State media now refer to Mashaei as the “leader of a deviated current.” According to the semiofficial Fars News Agency, Mashaei and his allies are seeking to diminish the role of clerics in the Islamic republic and are predicting the imminent arrival of the Shiite messiah, known as the Mahdi, in order to attract supporters. “This group is unprecedented in the history of the Islamic Republic,” the managing director of Fars, Hamid Reza Moghaddam-Far, wrote on Wednesday.

Iranian media outlets have reported corruption allegations against Mashaei. In addition, parliament has stopped funding for his council for Iranians living abroad, with some accusing the group of contacting the Iranian opposition in the West.

Supporters of Mashaei say that his name is being tarnished in order to pressure the president. Ahmadinejad himself has shown no sign of giving in. “They are making up these jokes of fortunetelling and exorcism,” Ahmadinejad said in an appearance on state television. “Our rivals clearly want to make the people laugh.”

The reason Ahmadinejad has stuck by Mashaei is simple, analysts say: They need each other.

“Both men are two pieces of the same puzzle,” said Amir Mohebbian, an analyst who has in the past supported the president’s policies. “They don’t contradict each other, they complete each other.” He said that the arrest of Mashaei was a real possibility but that it would lead to “an aggressive” reaction by Ahmadinejad.

Ahmadinejad on Sunday publicly declared his allegiance to the supreme leader, complaining that “enemies” were trying to create a rift between the two men.
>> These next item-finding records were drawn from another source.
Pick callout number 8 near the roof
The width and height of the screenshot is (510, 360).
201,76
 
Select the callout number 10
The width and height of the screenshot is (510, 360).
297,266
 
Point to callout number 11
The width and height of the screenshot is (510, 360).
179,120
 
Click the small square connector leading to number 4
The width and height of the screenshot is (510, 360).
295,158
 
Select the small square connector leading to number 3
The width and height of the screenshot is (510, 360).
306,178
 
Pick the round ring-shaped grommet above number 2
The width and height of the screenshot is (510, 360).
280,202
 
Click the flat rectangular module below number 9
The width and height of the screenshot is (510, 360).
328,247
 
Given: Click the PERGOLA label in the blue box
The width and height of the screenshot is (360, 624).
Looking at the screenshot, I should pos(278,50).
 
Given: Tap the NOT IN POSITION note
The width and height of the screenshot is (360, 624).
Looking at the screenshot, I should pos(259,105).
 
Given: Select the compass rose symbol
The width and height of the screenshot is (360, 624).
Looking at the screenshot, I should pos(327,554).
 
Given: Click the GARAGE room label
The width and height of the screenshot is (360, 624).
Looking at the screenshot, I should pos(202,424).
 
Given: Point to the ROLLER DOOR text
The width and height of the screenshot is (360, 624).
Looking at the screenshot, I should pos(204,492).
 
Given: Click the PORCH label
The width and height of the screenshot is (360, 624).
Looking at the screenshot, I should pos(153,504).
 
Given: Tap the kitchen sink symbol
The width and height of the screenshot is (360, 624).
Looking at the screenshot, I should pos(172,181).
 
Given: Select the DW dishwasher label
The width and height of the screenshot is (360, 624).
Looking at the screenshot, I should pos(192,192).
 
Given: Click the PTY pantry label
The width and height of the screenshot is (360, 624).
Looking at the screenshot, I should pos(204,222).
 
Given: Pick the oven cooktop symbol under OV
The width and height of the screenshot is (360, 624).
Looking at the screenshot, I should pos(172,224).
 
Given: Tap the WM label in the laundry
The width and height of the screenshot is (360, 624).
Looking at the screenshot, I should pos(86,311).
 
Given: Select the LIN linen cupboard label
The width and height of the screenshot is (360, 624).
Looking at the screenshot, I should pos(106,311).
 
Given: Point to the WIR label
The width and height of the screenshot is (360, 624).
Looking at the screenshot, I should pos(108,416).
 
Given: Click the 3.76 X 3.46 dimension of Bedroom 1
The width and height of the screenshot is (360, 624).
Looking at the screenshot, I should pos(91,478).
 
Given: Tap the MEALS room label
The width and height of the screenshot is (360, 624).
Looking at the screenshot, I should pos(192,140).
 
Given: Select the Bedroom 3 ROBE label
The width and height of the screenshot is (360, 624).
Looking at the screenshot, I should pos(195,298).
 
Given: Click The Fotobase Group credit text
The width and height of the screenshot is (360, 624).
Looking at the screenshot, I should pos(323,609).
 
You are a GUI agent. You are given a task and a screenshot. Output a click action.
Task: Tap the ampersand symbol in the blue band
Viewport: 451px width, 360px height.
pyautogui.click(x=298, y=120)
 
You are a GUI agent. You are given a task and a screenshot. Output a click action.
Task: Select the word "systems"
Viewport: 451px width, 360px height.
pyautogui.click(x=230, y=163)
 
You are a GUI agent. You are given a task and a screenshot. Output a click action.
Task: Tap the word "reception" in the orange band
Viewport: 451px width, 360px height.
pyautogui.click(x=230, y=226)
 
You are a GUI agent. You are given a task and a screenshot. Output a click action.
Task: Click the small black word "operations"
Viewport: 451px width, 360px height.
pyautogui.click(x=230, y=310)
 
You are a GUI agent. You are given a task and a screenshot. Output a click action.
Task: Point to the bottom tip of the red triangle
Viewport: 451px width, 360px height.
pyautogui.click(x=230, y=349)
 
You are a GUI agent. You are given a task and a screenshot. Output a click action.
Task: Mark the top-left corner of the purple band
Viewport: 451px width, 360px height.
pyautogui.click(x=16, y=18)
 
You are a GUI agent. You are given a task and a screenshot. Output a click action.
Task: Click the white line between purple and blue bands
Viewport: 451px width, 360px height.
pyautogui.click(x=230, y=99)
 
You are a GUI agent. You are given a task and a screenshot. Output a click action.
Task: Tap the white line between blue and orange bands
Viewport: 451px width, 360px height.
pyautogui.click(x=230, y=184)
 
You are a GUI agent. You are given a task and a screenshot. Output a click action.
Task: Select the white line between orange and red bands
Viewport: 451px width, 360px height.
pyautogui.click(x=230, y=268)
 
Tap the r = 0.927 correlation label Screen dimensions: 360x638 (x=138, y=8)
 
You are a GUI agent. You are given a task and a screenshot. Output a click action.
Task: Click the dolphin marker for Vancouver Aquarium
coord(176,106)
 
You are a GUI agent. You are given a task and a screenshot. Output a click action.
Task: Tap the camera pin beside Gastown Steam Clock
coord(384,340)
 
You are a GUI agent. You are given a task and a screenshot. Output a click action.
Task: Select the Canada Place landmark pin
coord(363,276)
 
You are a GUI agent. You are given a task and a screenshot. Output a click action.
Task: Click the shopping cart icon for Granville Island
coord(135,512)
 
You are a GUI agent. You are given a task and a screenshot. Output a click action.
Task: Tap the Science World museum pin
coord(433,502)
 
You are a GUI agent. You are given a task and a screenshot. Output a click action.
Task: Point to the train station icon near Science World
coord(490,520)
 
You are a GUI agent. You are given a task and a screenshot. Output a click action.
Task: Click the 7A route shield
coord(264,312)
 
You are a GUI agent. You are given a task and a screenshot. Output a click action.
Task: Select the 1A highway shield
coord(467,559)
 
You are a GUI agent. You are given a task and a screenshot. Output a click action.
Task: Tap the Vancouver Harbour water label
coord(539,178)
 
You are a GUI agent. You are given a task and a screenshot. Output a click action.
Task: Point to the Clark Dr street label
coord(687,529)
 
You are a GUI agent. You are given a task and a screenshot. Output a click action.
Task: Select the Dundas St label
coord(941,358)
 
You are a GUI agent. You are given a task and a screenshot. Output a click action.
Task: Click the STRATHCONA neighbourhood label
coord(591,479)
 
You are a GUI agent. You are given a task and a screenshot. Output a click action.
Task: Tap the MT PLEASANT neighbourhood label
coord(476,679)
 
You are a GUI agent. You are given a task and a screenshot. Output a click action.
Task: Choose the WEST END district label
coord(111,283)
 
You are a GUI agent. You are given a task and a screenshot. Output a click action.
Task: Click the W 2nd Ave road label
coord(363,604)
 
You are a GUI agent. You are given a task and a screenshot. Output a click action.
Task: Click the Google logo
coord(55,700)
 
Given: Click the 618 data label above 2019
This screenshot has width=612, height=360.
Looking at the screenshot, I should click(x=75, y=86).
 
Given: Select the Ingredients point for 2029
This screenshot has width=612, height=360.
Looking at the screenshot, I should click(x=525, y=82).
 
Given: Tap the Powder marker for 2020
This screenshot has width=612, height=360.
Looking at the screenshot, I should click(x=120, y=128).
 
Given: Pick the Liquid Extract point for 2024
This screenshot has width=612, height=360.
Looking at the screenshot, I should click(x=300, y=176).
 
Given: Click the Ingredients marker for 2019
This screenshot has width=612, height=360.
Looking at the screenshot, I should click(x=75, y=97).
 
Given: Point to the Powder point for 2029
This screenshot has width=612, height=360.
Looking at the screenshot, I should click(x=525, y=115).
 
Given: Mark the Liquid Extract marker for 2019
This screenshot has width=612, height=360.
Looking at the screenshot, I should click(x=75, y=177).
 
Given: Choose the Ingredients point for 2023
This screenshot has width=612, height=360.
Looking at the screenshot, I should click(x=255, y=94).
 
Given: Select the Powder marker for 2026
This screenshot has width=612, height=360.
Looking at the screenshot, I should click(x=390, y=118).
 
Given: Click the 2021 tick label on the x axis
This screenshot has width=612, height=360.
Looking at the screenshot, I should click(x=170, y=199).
Mashaei, speaking for the first time since the latest controversy erupted, on Friday told the Islamic Republic News Agency that some within the government were “raising the issue of a rift in order to meet their own petty group and factional objectives.” He also expressed strong support for Khamenei and emphasized that the “recent propaganda” had “no effect whatsoever” on the president.